# What is your favourite puzzle of ALL TIME?



## CuberCat (Apr 16, 2013)

So guys, what is your favourite puzzle of ALL TIME?
I thought this maybe interesting.
Happy Posting!


----------



## CuberCat (Apr 16, 2013)

I am tossing up between

Mini Diansheng 
Maru 2x2
Sheng En FIV (F4)

Final decision:

*Mini Diansheng*. I have used mine forever. All the paint is chipped.


----------



## kunparekh18 (Apr 16, 2013)

zhanchi


----------



## MarcelP (Apr 16, 2013)

My first black Zhanchi (57mm) with halfbrights from Cubesmith.. It's not my fastest, but the one I used in my first WCA comp


----------



## JianhanC (Apr 16, 2013)

My SS 5x5, SS 7x7 and mf8 megaminx


----------



## applemobile (Apr 16, 2013)

Dayan Tangfang. (The one they never released to the public.) aka the secret Dayan


----------



## xAnon (Apr 16, 2013)

Lingyun v2


----------



## kunparekh18 (Apr 16, 2013)

applemobile said:


> Dayan Tangfang. (The one they never released to the public.) aka the secret Dayan



I have that one lol its worser than a Rubik's brand right

Sent from my A75 using Tapatalk 2


----------



## emolover (Apr 16, 2013)

You people have boring favorite cubes. Mine is the proffessor pyraminx. As for normal puzzles it would be my white Linyung v1.


----------



## Maccoboy (Apr 16, 2013)

my ghost cube zhanchi, love it!


----------



## BaconCuber (Apr 16, 2013)

Um, Lubix Fusion. (Which is an edge-modded Guhong with Lubix in it)


----------



## ottozing (Apr 16, 2013)

My ss 4x4 v3 that Florian modded for me <3


----------



## arvind1999 (Apr 16, 2013)

Lubix Guhong!


----------



## arcio1 (Apr 16, 2013)

Modded SS megaminx
and
Dayan Gugong v2 with 48 point edge mod and v-cube 5 mod on corners lubed with maru.


----------



## Tyjet66 (Apr 16, 2013)

A Rubik's brand 3x3 from the early-mid 80's that my stepmom gave me for Christmas. I've left it in the scrambled state that she gave it to me in.


----------



## Gordon (Apr 16, 2013)

My original Rubik's cube in a box which is handsigned by Rubik himself.


----------



## Coolster01 (Apr 16, 2013)

55mm zhanchi


----------



## Ross The Boss (Apr 16, 2013)

well this is tricky. im not really into non wca puzzles any more and there are still so many more puzzles that i have yet to try. out of the ones that i have so far, i would have to say... shengshou 5x5. if i had these, one of them would probably be my favourite: gigaminx, 9x9.


----------



## ~Adam~ (Apr 16, 2013)

emolover said:


> Mine is the proffessor pyraminx.



Did you do anything to yours to make it turn better?

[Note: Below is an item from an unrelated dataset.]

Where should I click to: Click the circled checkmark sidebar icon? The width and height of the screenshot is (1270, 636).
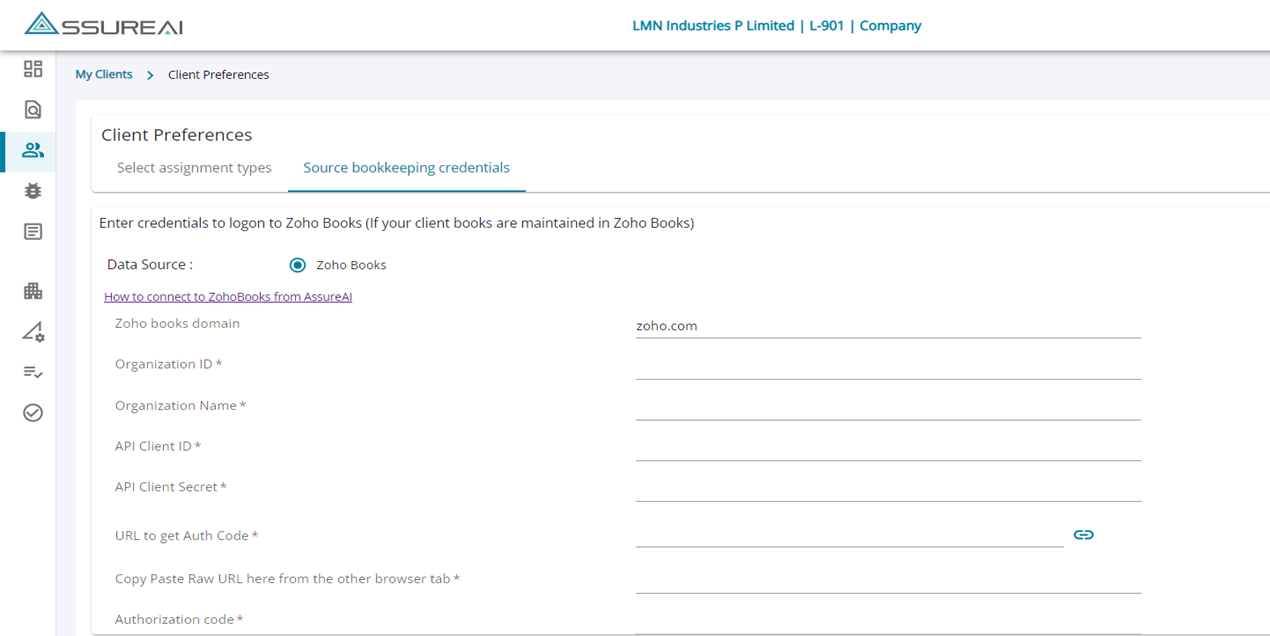pos(33,413)

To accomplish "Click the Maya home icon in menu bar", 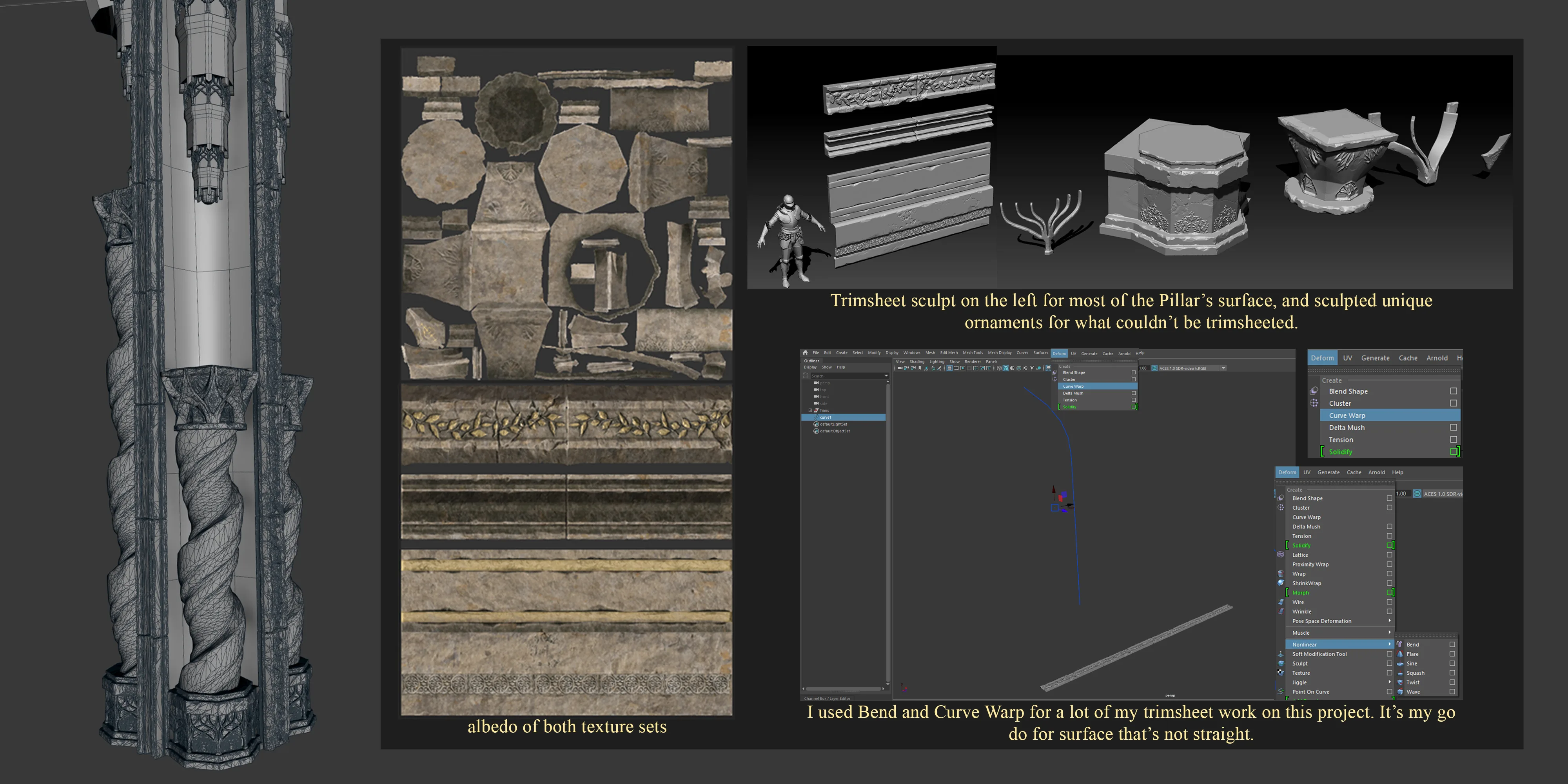I will (x=805, y=352).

MegaMorphix is my favourite paid for puzzle for its complexity but my girlfriend made he a shape mod that I like the most.


----------



## chardison1980 (Apr 16, 2013)

My rubik's touch cube, it's the flag ship of my cube collection, regular cubes I'd say my favorite is my guhong v2


----------



## Owen (Apr 16, 2013)

Probably my helicopter cube. Mefferts sells some beautiful puzzles.


----------



## somerandomkidmike (Apr 17, 2013)

Probably my first Rubik's brand. Basically, I broke the core, so I took the core/springs/screws/tiles from a dollar store cube. It actually had a really unique feel, and I've been trying to find something similar ever since. I did the same thing to another rubik's brand, but it wasn't the same.


----------



## TheNextFeliks (Apr 17, 2013)

Wca: square-1 by far 
All: haven't used many but 9x9 is so cool.


----------



## Rubiksfreak (Apr 17, 2013)

Green zhanchi force cube w/ half brights, and SS 7x7!

Sent from my LG-L38C using Tapatalk 2


----------



## That70sShowDude (Apr 17, 2013)

My lanlan 2x2. I've never ever had another main 2x2 and I've used it at every comp I've ever been to. Love that little guy. :')


----------



## elrog (Apr 17, 2013)

This is such a hard choice, but in the end, I think I'd go with the curvy copter.


----------



## Riley (Apr 17, 2013)

Zhanchi Silk.


----------



## uniacto (Apr 17, 2013)

Yo Taylor, Imma let you finish, but Beyonce had one of the best music videos of all time. OF ALL TIME. 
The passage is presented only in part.